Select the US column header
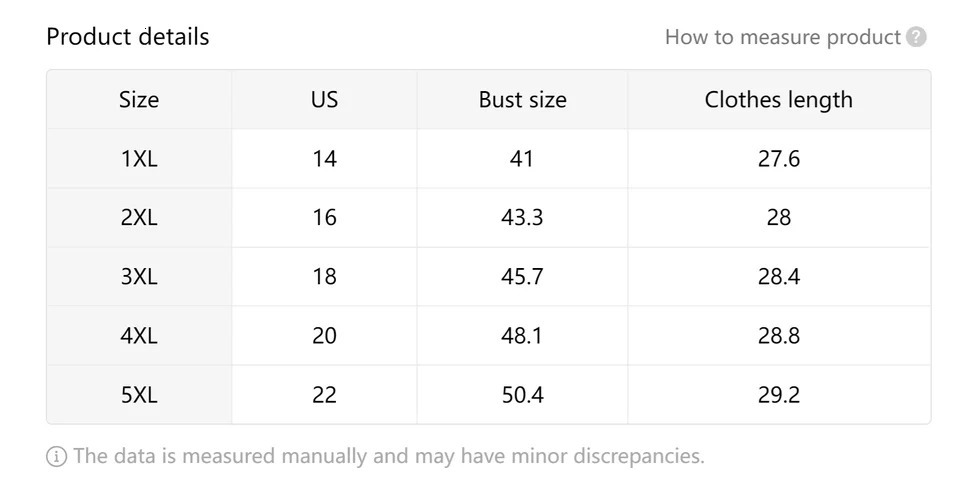Viewport: 960px width, 492px height. click(x=324, y=100)
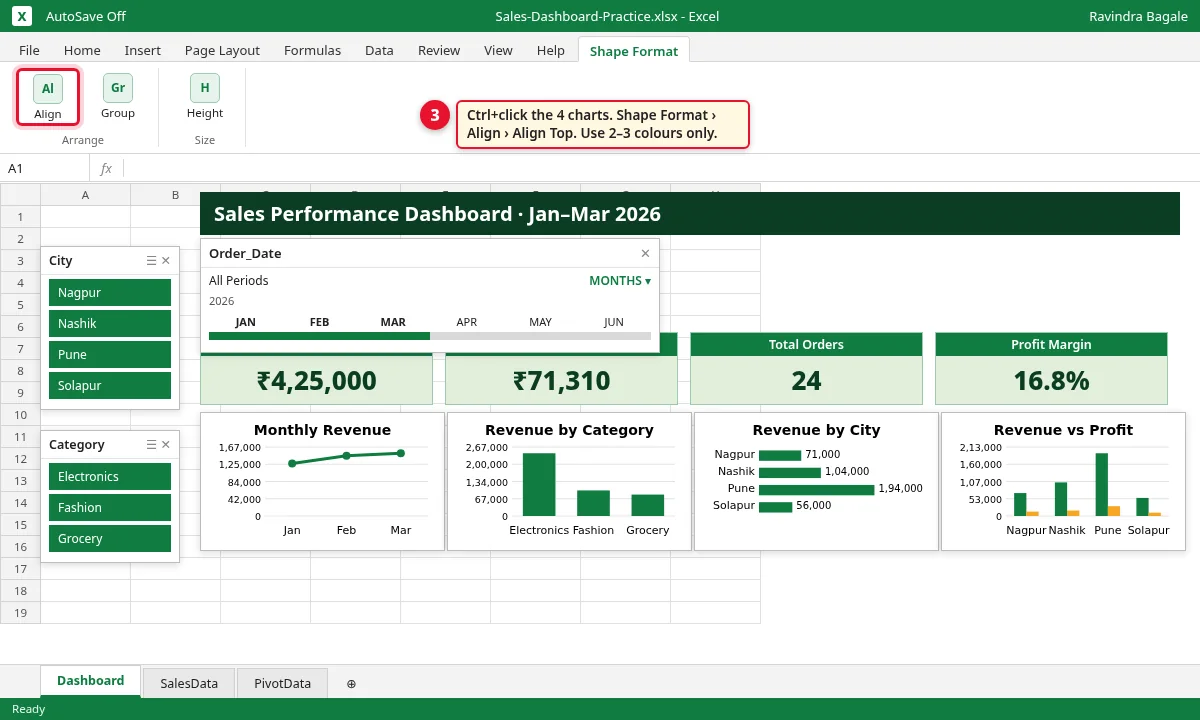The height and width of the screenshot is (720, 1200).
Task: Click the fx insert function icon
Action: (x=106, y=168)
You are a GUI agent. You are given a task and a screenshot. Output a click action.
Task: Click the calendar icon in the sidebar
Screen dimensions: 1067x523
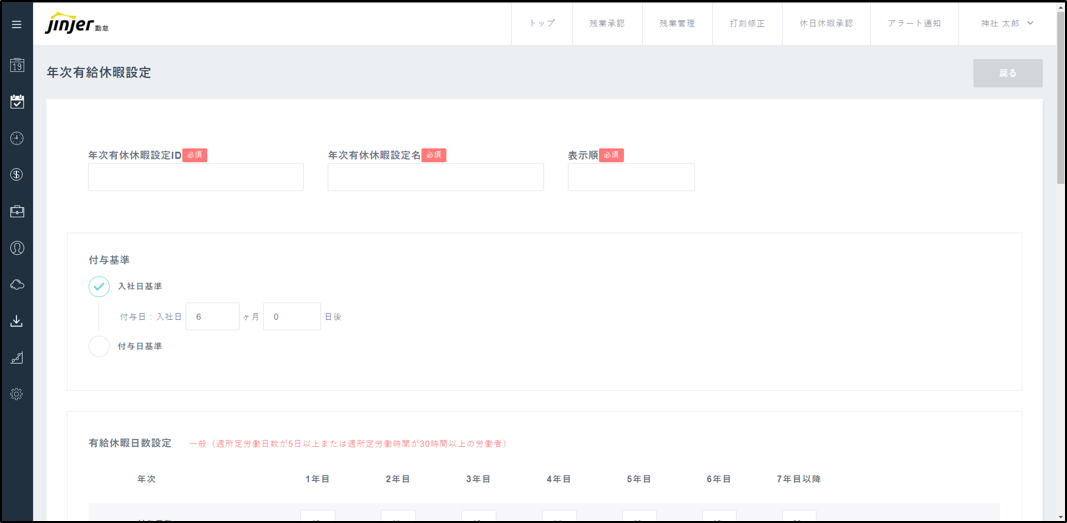tap(16, 65)
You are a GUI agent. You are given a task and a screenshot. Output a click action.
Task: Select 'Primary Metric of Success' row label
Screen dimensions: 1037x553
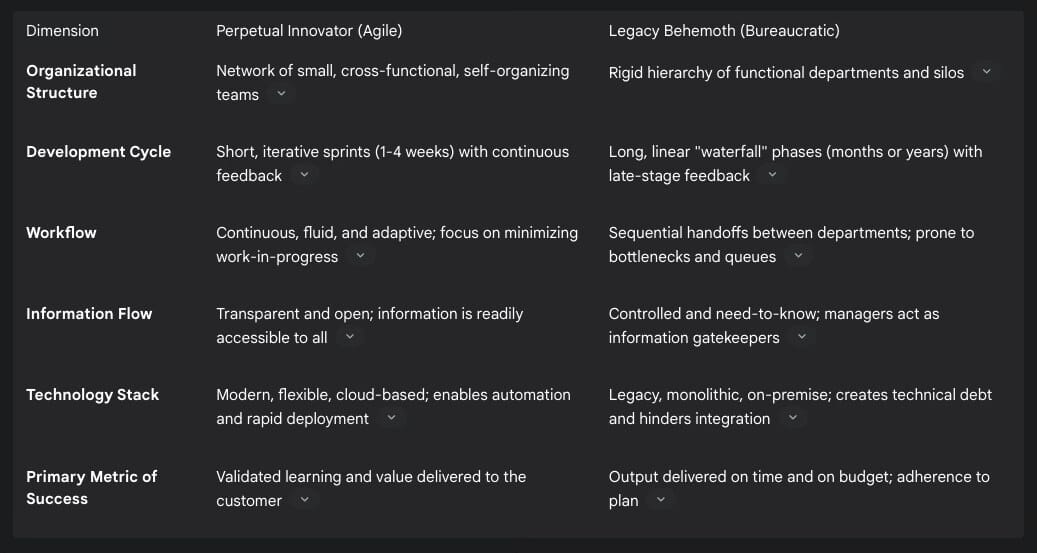[91, 488]
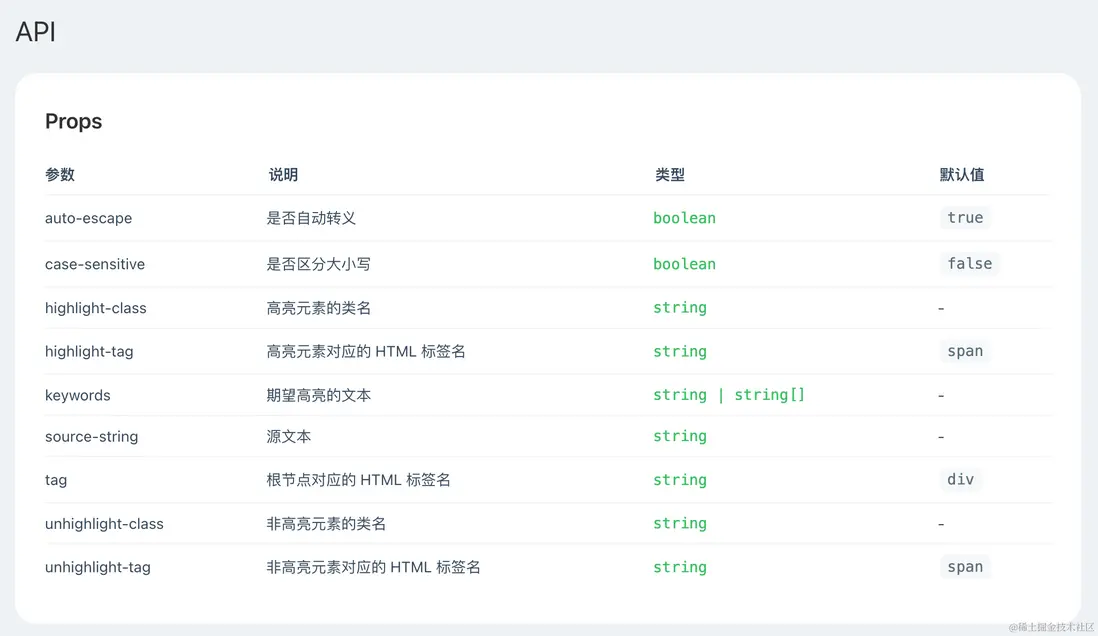This screenshot has width=1098, height=636.
Task: Click the API page heading
Action: 36,32
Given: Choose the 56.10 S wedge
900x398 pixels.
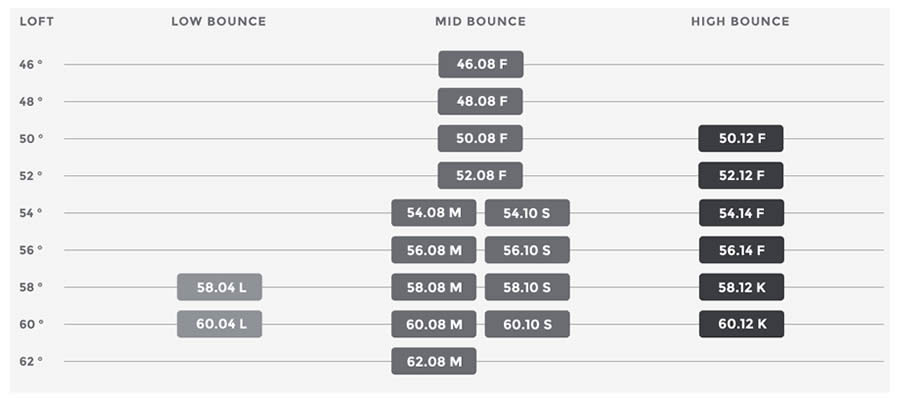Looking at the screenshot, I should point(527,250).
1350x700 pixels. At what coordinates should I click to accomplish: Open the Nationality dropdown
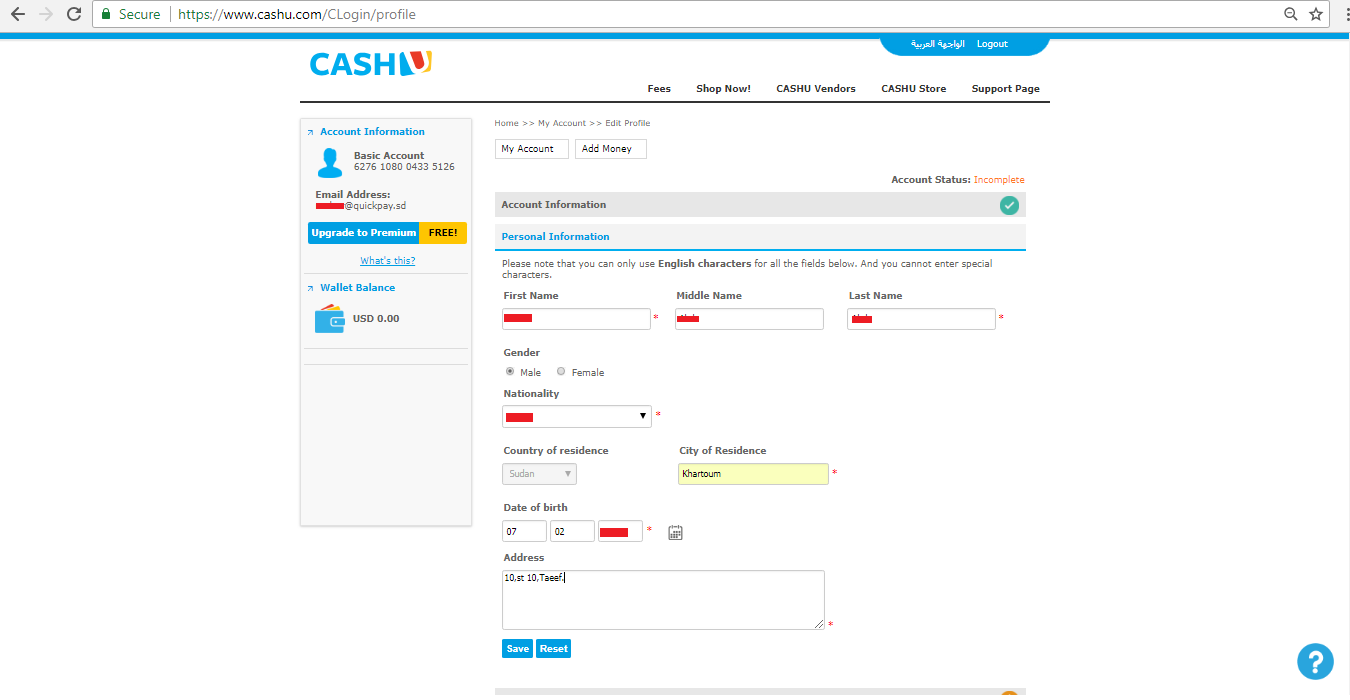click(x=576, y=416)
#####
• _WHAT IS NEEDED_
Everything from the line containing "Task: Select 'Primary" to the final line of the listing above, both ends included, should be transcribed word for word, except for the pictures.

• _ANSWER TO THIS PROBLEM_
Task: Select 'Primary Metric of Success' row label
Screen dimensions: 1037x553
[91, 488]
This screenshot has width=1098, height=636.
Task: Click the API page heading
Action: 36,32
Given: Choose the 56.10 S wedge
900x398 pixels.
Looking at the screenshot, I should point(527,250).
1350x700 pixels. At what coordinates should I click to accomplish: Open the Nationality dropdown
click(x=576, y=416)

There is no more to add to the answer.